Bankruptcy does not void a trademark license. MISSION v. TEMPNOLOGY

Bankruptcy does not void a trademark license. MISSION v. TEMPNOLOGY

A trademark is something which signals to consumers the identity of a producer of a product.  Traditionally a trademark if thought of a symbol, word or short phrase. However, anything that serves the purpose of identifying the identity of a product producer can be eligible for trademark protection.  In the United States the first person to use a trademark is considered the senior user of a trademark and subsequent users of a trademark are considered junior users.  A senior trademark user is given priority over junior users.  A trademark can be registered with the United States Patent and Trademark Office to strengthen the rights associated with the trademark, however registration is not a prerequisite to begin using a trademark to brand products and registration does not negate the priority of a senior trademark user.

Trademarks are valuable pieces of intellectual property.  Companies expend significant sums to promote their trademarks to the public.  The association a consumer makes between a trademark and a high quality product is an indicator of the value of a trademark.  Frequently owners of trademarks will license a trademark to other companies.  The motivation to license a trademark can vary greatly.  Sometimes a manufacturer will license their trademark to other manufacturers that produce products outside the trademark owner’s core business, or a sports team will license their trademark to clothing manufacturers.

A trademark license is governed by both trademark law and contract law.  Contract law governs the general terms of how the contract is interpreted, and trademark law imposes additional requirements.  Trademark law requires a trademark owner to enforce quality control over licensed product.  If a trademark owner fails to demand and enforce quality control over licences products, the trademark owner risks loosing the trademark.
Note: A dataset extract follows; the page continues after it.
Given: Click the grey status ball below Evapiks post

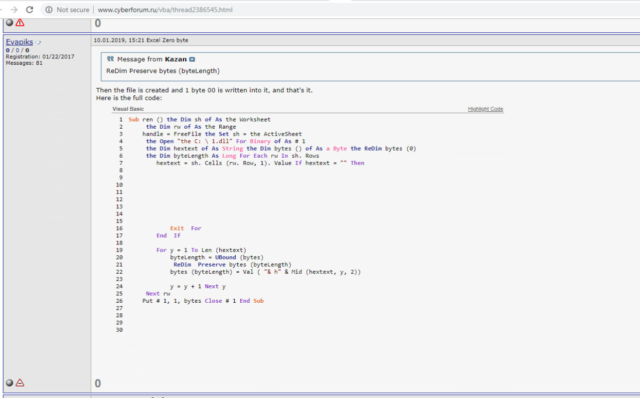Looking at the screenshot, I should pos(9,383).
Bankruptcy is a third branch of law that can become important in a trademark license agreement.  Bankruptcy allows a company to shed its obligations and reorganize its operations.  Generally under bankruptcy law contracts are voided so that a company can continue unencumbered by past mistakes. The question then becomes, what happens to a trademark license when the licencor declares bankruptcy?  On one hand it would seem unfair to require a bankrupt company to continue to monitor the quality of a third party’s products.  On the other hand, if would seem unfair to revoke a license if a trademark licensee continues to make royalty payments.
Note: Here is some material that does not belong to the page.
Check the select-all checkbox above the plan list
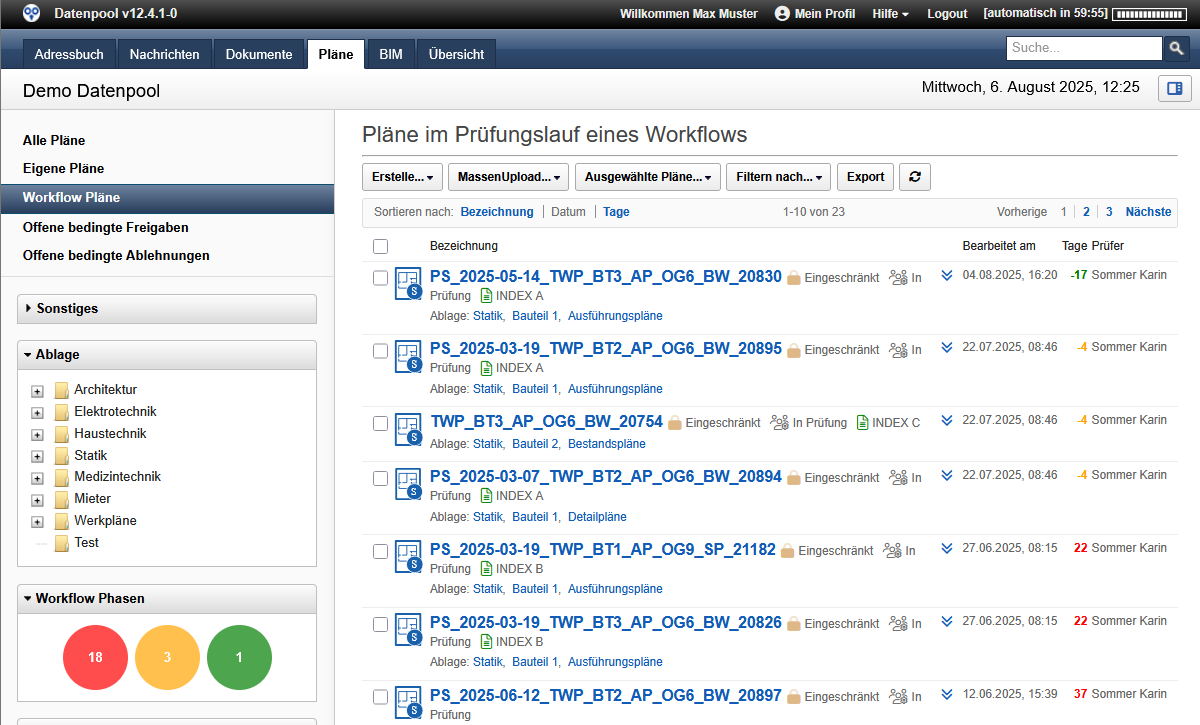 point(380,246)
The United States Supreme Court answered this question in MISSION PRODUCT HOLDINGS, INC. v. TEMPNOLOGY, LLC, NKA OLD COLD LLC,  17–1657 (U.S. 2019). The plaintiff in this case licensed certain trademarks from the defendant in connection with the distribution of certain clothing and accessories. The defendant filed for Chapter 11 bankruptcy and sought to reject its agreement with the plaintiff. Section 365 of the Bankruptcy Code enables a debtor to “reject any executory contract”—meaning a contract that neither party has finished performing. 11 U. S. C. §365(a). It further provides that rejection “constitutes a breach of such contract.” §365(g). The Bankruptcy Court approved the defendant’s rejection and further held that the rejection terminated the Plaintiff’s rights to use the Defendant’s trademarks. The Bankruptcy Appellate Panel reversed, relying on Section 365(g)’s statement that rejection “constitutes a breach” to hold that rejection does not terminate rights that would survive a breach of contract outside bankruptcy. The First Circuit rejected the Panel’s judgment and reinstated the Bankruptcy Court’s decision.  The plaintiff then appealed the First Circuits decision to the United States Supreme Court.

The United States Supreme Court sided with the Plaintiffs.  The court held that a license allows a licensee to continue doing whatever is authorized in a license.  The bankruptcy code does not allow a debtor to roll back a transfer of interests whether the property transferred is tangible, like a photocopier, or intangible, like a trademark.